Small test (not a recommendation for full import)

Something else you can try as a test – this is not how I recommend inserting 300k objects – you could put 1000 objects into an array, then call insert_many, like this:

data1k = [] 
# add data to the array

anon_col = client.collections.get("AnonymizedCollection")
anon_col.data.insert_many(data1k)

This would be a good test to verify that you can insert 1k objects in one go.

Oh, I didn’t realise that. Apologies for the confusion. :pray:
I was typing the code from memory.

ConsistencyLevel.QUORUM is the default value, so you should be fine to skip that setting.

The following should be enough:

anon_col = client.collections.get("AnonymizedCollection")

with anon_col.batch.fixed_size(batch_size=300) as batch:
...

@sebawita
Thanks. I’ll try with the reduced number and see. I guess inserting 300k objects will take a while though with this speed. I’ll try doing it in batches of 20k for now.

I was hoping enabling Async indexing would reduce having to deal with the OpenAI overheads and make imports faster.

Also, will there be issues with vectorizing objects that have most fields as NoneType?

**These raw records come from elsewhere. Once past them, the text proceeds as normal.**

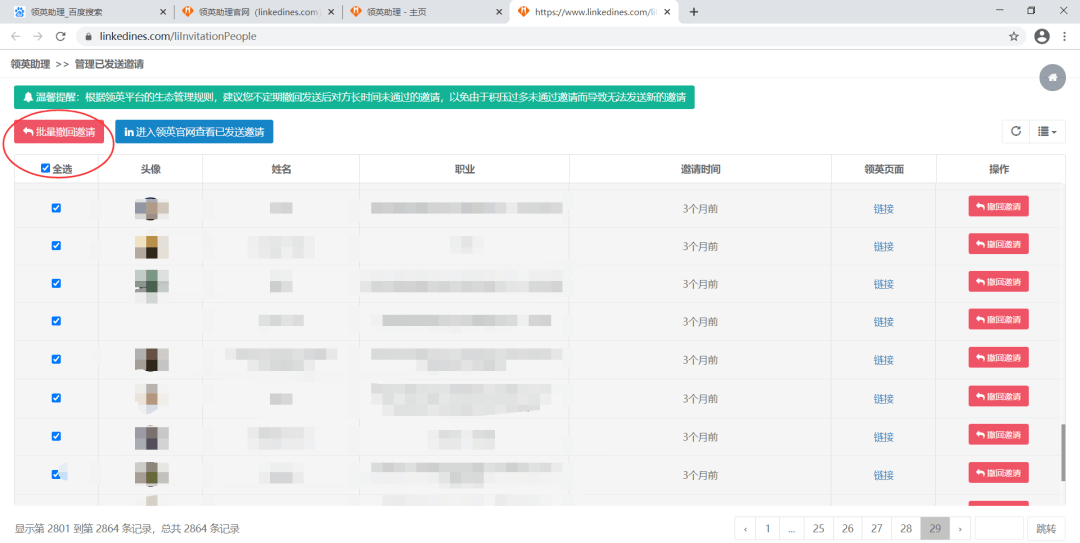Open the Chrome profile avatar icon
The width and height of the screenshot is (1080, 543).
[x=1042, y=36]
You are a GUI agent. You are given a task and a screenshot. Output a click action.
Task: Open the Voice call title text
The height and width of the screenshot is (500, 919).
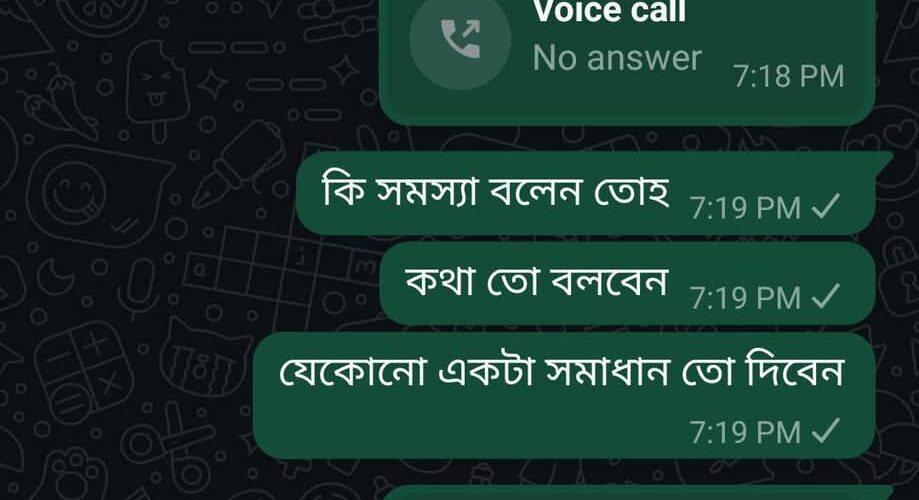click(610, 11)
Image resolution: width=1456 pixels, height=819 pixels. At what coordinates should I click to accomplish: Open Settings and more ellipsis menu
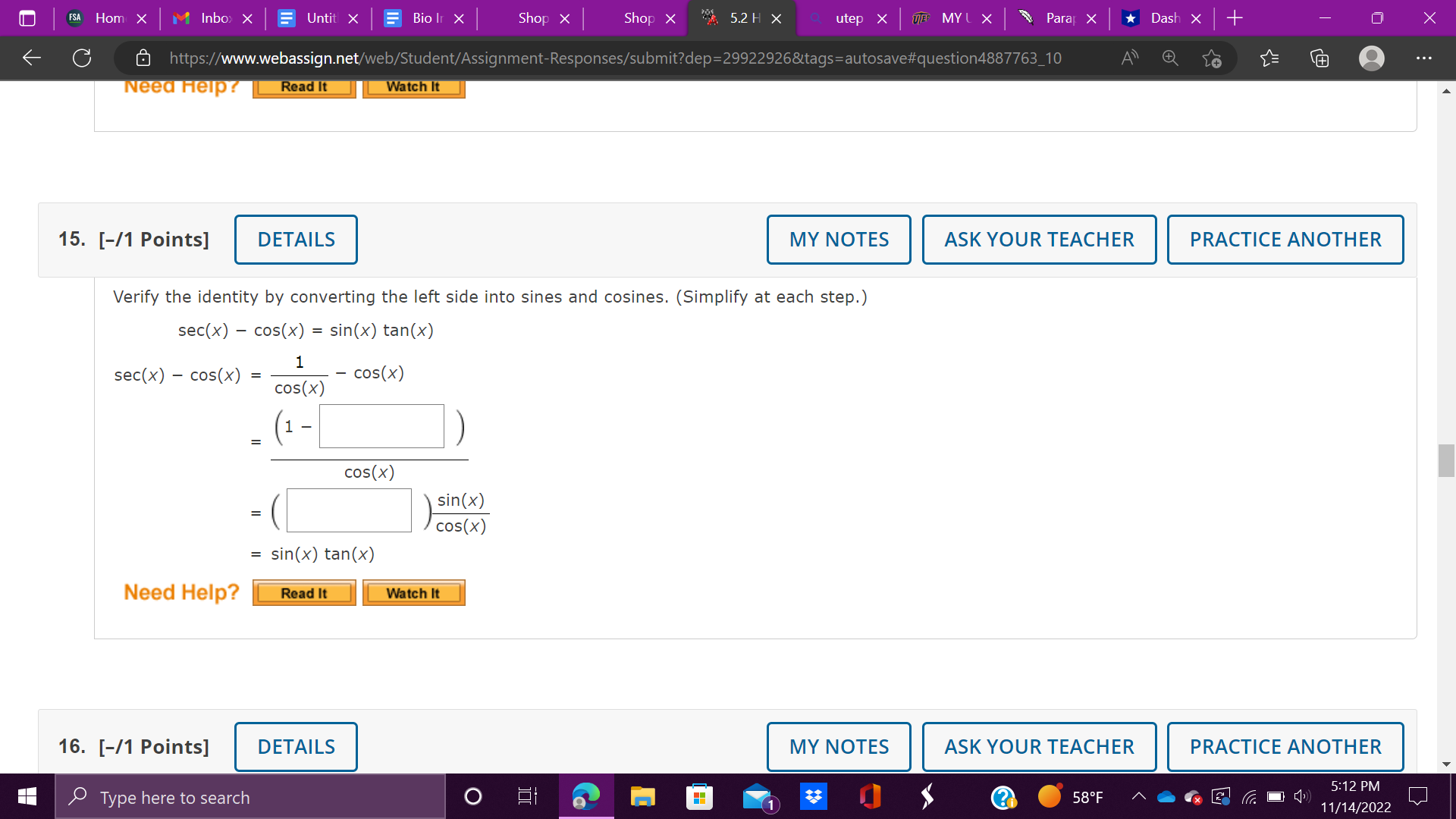click(x=1423, y=58)
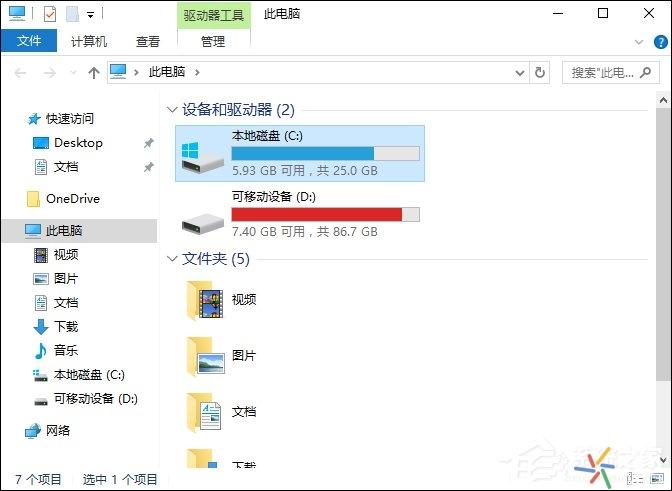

Also, for named vectors, is it better for more expressibility? Currently we implement hybrid search but use the default one vector per object. Would using named vectors improve field-sepecific searches? Suppose we have 4 main properties that we want to query on and include 4 named vectors, and try routing queries to the specific named vectors based on the query, will that improve relevancy results?

hi @aritraban !!

The ASYNC_INDEXING will only affect the indexing, not the vectorization stage. So it will vectorize it first, on ingestion, and then add it to the index later, asynchronously . So I believe it will not affect that specific issue with OpenAi timing out.

If your property doesn’t has a value, it should not be added to the resulting payload that goes to the vectorizer model. So it should not affect it too.

For the named vectors question, it can improve the relevance results if a query is relevant to that specific property.

if you add more properties to a named vector, all those properties will be used to generate the vector, while having one property (or a more specific one) per vector, it will result in a vector that better represent that property alone.

1 Like

Batch size

Just to be on safe side, I didn’t suggest to run col.insert_many(data_here) multiple times. This was designed as a test to make sure you can get 1k objects in without a problem, and also to estimate the time it takes for 1k objects.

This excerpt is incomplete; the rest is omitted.